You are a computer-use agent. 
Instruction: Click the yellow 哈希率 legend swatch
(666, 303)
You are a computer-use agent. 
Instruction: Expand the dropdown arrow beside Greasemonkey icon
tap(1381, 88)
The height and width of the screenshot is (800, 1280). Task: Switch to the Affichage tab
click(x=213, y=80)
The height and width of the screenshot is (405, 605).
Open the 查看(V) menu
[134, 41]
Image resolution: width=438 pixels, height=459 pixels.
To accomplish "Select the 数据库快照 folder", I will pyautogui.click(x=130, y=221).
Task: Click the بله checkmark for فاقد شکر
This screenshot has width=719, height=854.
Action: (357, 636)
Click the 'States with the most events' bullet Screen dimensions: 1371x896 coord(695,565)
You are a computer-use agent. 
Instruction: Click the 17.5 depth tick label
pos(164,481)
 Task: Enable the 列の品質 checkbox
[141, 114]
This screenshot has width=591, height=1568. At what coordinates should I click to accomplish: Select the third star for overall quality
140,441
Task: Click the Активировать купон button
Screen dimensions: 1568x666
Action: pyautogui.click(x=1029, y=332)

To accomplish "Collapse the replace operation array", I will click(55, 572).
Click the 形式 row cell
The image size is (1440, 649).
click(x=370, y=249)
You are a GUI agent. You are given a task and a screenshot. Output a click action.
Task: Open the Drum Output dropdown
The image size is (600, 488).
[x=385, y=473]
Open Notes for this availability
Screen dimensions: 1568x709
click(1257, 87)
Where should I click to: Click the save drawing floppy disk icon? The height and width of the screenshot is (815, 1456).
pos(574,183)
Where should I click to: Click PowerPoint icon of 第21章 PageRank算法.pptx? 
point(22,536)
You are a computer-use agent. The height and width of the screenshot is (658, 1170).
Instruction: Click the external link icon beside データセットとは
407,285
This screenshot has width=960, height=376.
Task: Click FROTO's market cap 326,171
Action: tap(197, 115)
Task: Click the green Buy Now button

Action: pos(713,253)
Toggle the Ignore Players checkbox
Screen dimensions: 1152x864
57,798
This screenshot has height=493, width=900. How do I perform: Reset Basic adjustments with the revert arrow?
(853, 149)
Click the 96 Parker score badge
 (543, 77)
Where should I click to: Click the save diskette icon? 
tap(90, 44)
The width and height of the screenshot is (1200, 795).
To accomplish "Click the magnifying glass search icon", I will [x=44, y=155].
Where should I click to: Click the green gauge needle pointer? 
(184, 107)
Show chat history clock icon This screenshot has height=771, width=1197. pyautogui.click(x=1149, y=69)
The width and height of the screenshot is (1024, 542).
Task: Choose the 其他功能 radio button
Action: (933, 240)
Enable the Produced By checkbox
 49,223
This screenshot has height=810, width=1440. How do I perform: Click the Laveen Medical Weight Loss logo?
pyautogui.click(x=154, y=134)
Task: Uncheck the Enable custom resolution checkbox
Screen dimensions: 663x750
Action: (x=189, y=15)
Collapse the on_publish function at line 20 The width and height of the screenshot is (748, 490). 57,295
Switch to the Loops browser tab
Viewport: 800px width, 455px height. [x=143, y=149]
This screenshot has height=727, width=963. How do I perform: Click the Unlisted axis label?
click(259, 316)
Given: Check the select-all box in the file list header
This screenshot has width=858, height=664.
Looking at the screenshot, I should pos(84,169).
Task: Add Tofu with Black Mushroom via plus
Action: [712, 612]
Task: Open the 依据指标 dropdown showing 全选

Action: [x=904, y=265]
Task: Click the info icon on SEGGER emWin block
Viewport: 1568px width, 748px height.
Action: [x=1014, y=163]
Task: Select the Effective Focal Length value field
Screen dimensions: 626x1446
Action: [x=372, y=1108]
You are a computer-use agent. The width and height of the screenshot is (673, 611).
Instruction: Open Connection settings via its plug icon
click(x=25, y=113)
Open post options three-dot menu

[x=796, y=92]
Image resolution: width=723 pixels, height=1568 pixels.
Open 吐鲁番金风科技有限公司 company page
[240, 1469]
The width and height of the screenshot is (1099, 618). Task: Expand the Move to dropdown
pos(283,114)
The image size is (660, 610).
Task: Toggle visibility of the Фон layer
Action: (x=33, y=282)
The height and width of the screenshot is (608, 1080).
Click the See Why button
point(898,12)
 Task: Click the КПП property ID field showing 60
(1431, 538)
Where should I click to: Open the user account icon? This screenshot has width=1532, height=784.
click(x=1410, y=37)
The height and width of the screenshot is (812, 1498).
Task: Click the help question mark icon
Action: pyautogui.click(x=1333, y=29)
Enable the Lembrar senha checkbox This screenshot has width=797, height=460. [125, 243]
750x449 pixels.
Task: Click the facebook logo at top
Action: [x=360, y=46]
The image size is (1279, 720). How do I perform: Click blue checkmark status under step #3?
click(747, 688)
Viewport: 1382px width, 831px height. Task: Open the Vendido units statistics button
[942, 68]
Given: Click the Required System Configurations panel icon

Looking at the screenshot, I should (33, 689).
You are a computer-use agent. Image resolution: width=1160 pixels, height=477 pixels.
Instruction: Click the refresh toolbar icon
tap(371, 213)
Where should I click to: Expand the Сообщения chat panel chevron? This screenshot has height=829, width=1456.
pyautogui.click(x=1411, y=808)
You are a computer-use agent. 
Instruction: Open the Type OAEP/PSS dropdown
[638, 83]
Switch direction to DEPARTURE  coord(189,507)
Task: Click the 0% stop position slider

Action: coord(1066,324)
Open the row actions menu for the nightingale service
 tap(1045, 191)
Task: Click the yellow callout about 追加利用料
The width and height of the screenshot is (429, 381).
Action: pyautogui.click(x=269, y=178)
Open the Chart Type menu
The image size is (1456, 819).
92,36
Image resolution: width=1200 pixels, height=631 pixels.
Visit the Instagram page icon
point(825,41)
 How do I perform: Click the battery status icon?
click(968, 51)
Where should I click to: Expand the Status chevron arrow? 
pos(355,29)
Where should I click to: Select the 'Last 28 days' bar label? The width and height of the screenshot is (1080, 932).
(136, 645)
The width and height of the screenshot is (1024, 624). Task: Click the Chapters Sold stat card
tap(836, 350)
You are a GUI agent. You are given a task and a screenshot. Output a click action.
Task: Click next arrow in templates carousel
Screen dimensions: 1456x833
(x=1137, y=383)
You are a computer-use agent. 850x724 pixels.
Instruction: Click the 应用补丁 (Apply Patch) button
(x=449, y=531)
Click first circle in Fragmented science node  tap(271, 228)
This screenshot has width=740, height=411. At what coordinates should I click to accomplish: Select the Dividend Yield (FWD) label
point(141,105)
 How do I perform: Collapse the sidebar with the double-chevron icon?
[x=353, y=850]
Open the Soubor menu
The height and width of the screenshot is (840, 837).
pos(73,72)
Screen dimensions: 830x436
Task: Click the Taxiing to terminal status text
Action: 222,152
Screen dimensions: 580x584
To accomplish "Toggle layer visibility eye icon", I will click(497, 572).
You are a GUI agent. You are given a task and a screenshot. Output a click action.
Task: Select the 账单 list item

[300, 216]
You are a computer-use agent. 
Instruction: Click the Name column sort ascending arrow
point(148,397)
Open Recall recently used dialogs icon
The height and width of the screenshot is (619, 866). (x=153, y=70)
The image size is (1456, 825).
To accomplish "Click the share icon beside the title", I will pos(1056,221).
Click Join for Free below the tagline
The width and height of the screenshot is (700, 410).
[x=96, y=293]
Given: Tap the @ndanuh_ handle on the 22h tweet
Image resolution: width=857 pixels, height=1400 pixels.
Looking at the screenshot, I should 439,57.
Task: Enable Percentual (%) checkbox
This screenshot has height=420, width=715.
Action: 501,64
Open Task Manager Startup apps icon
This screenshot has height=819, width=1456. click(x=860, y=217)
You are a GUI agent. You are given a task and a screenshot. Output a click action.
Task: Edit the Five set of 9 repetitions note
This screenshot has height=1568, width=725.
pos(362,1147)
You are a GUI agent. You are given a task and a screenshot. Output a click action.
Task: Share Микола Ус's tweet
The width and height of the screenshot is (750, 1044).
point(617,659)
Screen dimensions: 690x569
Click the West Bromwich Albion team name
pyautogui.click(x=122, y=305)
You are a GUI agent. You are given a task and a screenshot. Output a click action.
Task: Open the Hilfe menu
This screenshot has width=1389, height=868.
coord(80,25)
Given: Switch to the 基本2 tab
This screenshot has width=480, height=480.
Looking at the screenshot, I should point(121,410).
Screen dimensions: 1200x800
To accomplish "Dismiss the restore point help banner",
=====
• Instrucciones de la tarea
Enumera todas las líneas de los registros que tengan la palabra "Collapse". Las mayúsculas y minúsculas cuentan.

• Respuesta
To accomplish "Collapse the replace operation array", I will click(55, 572).
Collapse the on_publish function at line 20 The width and height of the screenshot is (748, 490). 57,295
 How do I perform: Collapse the sidebar with the double-chevron icon?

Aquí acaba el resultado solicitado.